De nombreuses organisations intergouvernementales, comme l’Organisation de coopération et de développement économiques et l’Unesco, ont déjà publié des recommandations. N’est-ce pas suffisant ?

Ce sont de très bonnes recommandations, mais il faut passer à l’étape législative. Pour l’instant, aucun pays n’a voté de loi encadrant l’IA. L’Europe a élaboré un projet de directive qui n’est pas encore voté. Le Parlement canadien va bientôt examiner en seconde lecture une loi énonçant des grands principes, qui devront être précisés dans un deuxième temps. Il faut accélérer.

 

 

Dans de nombreux domaines civils, le transport aérien, l’alimentation, la chimie ou les médicaments, des systèmes de réglementation internationaux existent. On a réussi aussi à signer des traités internationaux dans le secteur militaire, sur les armes nucléaires, chimiques, biologiques. On a interdit le clonage humain. Il serait étrange que l’on ne se préoccupe pas de la même façon d’un domaine aussi sensible que l’IA.

 

Regrettez-vous d’avoir permis, par vos travaux, la mise au point de ces systèmes ?

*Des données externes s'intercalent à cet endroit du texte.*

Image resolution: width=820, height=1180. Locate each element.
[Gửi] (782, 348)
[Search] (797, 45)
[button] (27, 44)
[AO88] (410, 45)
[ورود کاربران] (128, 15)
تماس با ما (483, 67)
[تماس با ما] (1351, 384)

Pour le regretter aujourd’hui, il aurait fallu que je puisse anticiper, ce qui n’était pas évident à l’époque. En revanche, je me sens une responsabilité de parole qui me pousse à m’engager, au risque de n’être pas toujours bien vu par certains collègues. Je l’ai fait dans le passé sur d’autres dangers liés à l’IA, comme les capacités des drones tueurs, qui m’inquiètent, dans une période où la guerre est revenue en Europe. Là aussi, il faut négocier un cadre.

Avec l’arrivée de ChatGPT, je me réjouis que les questionnements sur ces technologies commencent à se diffuser à l’ensemble de la société, même si je regrette que beaucoup de chercheurs ne tiennent pas compte du principe de prudence.